- _WORK TASK_: Decide whether each statement agrees with the text on Span 80 vesicles below, answering yes or no and quoting the words of the text that decide it. (a) Span 80 vesicles fuse when the temperature rises. (b) In DPPC-based vesicles, the response to reaching Tm is fusion. (c) Electron micrographs showed that Span 80 vesicle suspensions contain only vesicles.

- _TEXT SEGMENT_:
2.4. Evaluation of diameter and physicochemical property by electron microscopy

Span 80 vesicles type 2 (100 nm) prepared in PBS was also statistically analyzed by cryo-transmission electron microscopy (cryo-TEM, Figure 1A), yielding a number-weighted average vesicle size of 63. This value is lower than the z-average value (scattering intensity weighted) determined by DLS. Next, the hydrodynamic diameter was evaluated; on the other hand, in cryo-TEM images, the projected, “true” size of a spherical vesicle was obtained. The discrepancy among these methods could be addressed that the electron dense headgroup area made vesicles more boundary. Conclusively, electron microscopy revealed the diameter and bilayer thickness of the vesicles by Cryo-TEM, as well as the presence of uniformity of the vesicles by freeze fracture scanning electron microscopy (Figure 1). Electron micrographs revealed that Span 80 vesicle suspensions contain not only vesicles but also bilayer fragments. The clear contrast was observed among 1-palmitoyl-2-oleoyl-sn-glycero-3-phosphocholine (POPC) or dioleoylphosphatidylcholine (DOPC) vesicles which might be due to the molecular heterogeneity of Span 80 vesicles.

2.5. Temperature sensitivity of Span 80 vesicles

The temperature sensitivity of Span 80 vesicles might not link directly to the Tm value, because the observed fusion phenomenon did not develop at Tm as the temperature-sensitive vesicles based on 1,2-dipalmitoyl-sn-glycero-3-phosphocholine (DPPC) [32].In DPPC-based vesicles, the thermos-responsive effect is the leakage of the aqueous contents when the temperature reaches Tm [33].

The Span 80 vesicles develop fusion in response to an increase in temperature. Therefore, the molecular mechanisms of thermos-response in each kind of vesicles are different. The presence of bilayer fragments in fused Span 80 vesicles at an elevated temperature is not clear at this moment. However, the nonionic headgroup in Span 80 could be dehydrated and result in vesicle-vesicle aggregation and fusion at the temperature above Tm.

2.6. Vesicle membrane fusion property

The vesicle fusion property may be advantageous for efficient drug delivery, and applications of the several types of Span 80 vesicles described and characterized in this chapter, and previous papers largely depend on the vesicle’s cytotoxicity. Although previous studies of Span 80-based vesicles regarding cytotoxicity either as a drug carrier or as a gene vector were successful, further studies have been required before any conclusions with respect to pharmaceutical applications [25] can be drawn. Among the various types of Span 80 vesicles investigated, Span 80 vesicles type 2 (100 nm) might be the most attractive one (straightforward methodology with the requirement of simple equipment only).

- _DATA TO EXAMINE_:
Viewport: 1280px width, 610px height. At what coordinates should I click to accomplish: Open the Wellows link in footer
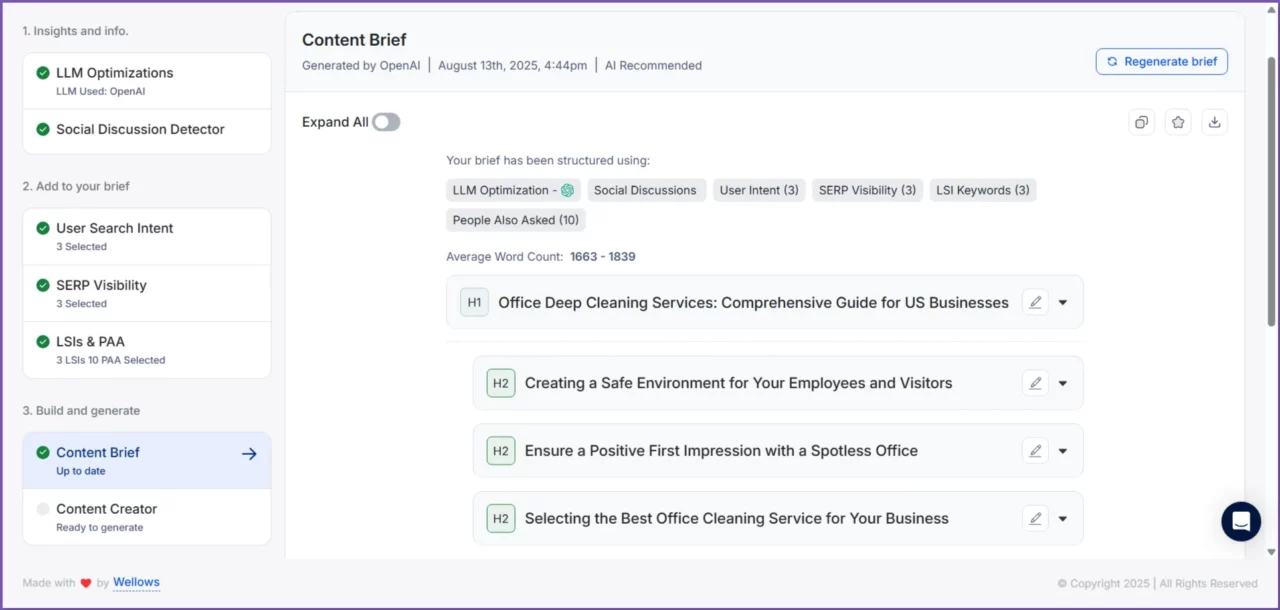(x=136, y=582)
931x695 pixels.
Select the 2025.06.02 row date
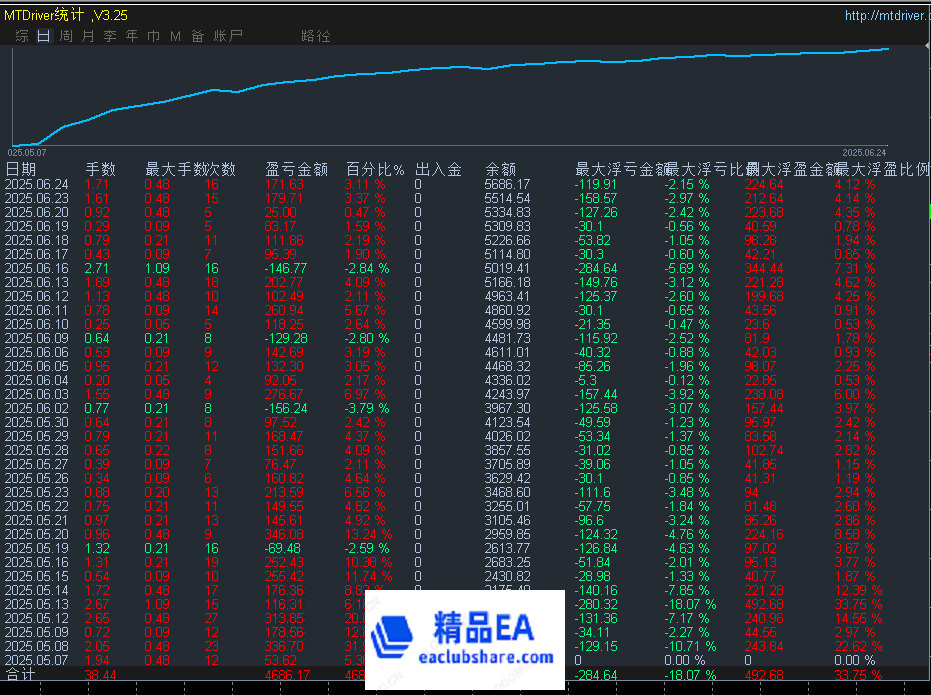click(x=37, y=408)
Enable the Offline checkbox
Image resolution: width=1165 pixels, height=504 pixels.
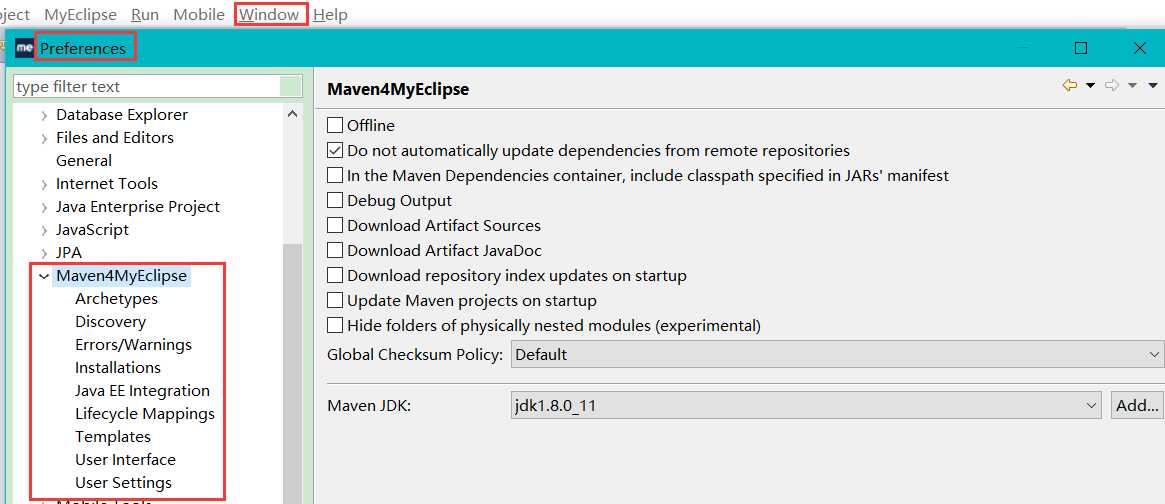pos(335,126)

- _EXERCISE ANSWER_:
(a) Yes: "The Span 80 vesicles develop fusion in response to an increase in temperature."
(b) No: "In DPPC-based vesicles, the thermos-responsive effect is the leakage of the aqueous contents when the temperature reaches Tm"
(c) No: "Span 80 vesicle suspensions contain not only vesicles but also bilayer fragments."